Stock Sellers Come Up for Air but the Sting of Higher Yields Still in Focus

Print
June 10, 2015

A mixed finish for major stock averages on Tuesday and choppy early action is likely considered a minor victory for stock bulls. As sellers pause, the broader stock market snapped a multi-session slump. Even with the drop, the S&P 500 (SPX) held downside support at 2080 (figure 1) and continues, so far, to knock around in the 2080-2130 range in place since early May. Outside influences continue to help drive stock-trading sentiment, including rising bond yields, dollar fluctuations, and oil’s move to back above $60 a barrel.

SPX-Holds-Support

FIGURE 1: SUPPORT HELD.

The S&P 500 (SPX) held closing level support at 2080 Tuesday. This remains an important line for a market that ranged between 2080-2130 since early May. Data source: Standard & Poor’s. Chart source: TD Ameritrade’s thinkorswim® platform. For illustrative purposes only. Past performance does not guarantee future results.

Yield to the Bond Market. The bond market’s selloff and subsequent move higher for yields continues to factor in stock sentiment. That’s because all markets are keeping track of the rising interest-rate forecasts reflected in the repositioning among bond traders. The selling sent the yield on the benchmark 10-year Treasury note to the highest level in eight months, nearing 2.42%. The yield on the 10-year German government bond rose to the highest since September and the yield on the 10-year U.K. government bond increased to the highest since November.

**GOAL 1:** According to the market commentary, what range has the S&P 500 traded in since early May?
**GOAL 2:** Rewrite the market commentary starting at "FIGURE 1: SUPPORT" and ending at "guarantee future results.", substituting "informational" for "illustrative".

**DATASET SECTION:**
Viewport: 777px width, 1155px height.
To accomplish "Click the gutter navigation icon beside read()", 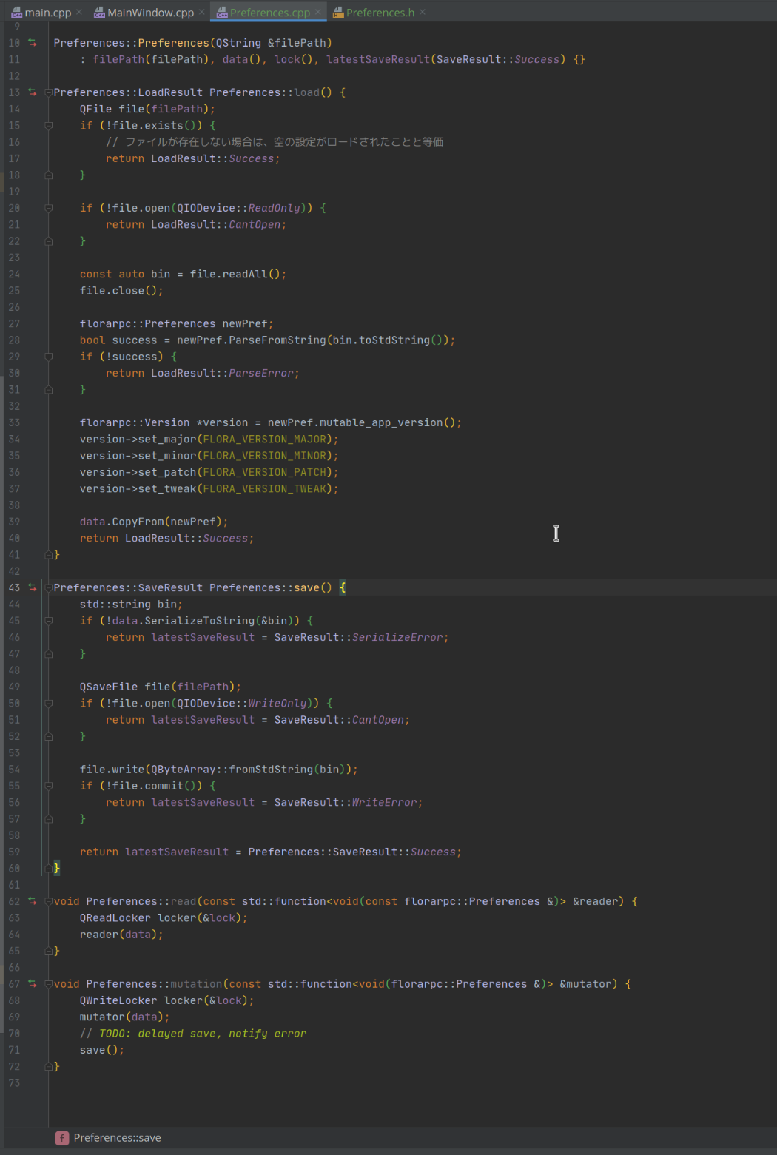I will [33, 901].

**RIGHT ANSWER 1:** Between 2080 and 2130.

**RIGHT ANSWER 2:**
FIGURE 1: SUPPORT HELD.

The S&P 500 (SPX) held closing level support at 2080 Tuesday. This remains an important line for a market that ranged between 2080-2130 since early May. Data source: Standard & Poor’s. Chart source: TD Ameritrade’s thinkorswim® platform. For informational purposes only. Past performance does not guarantee future results.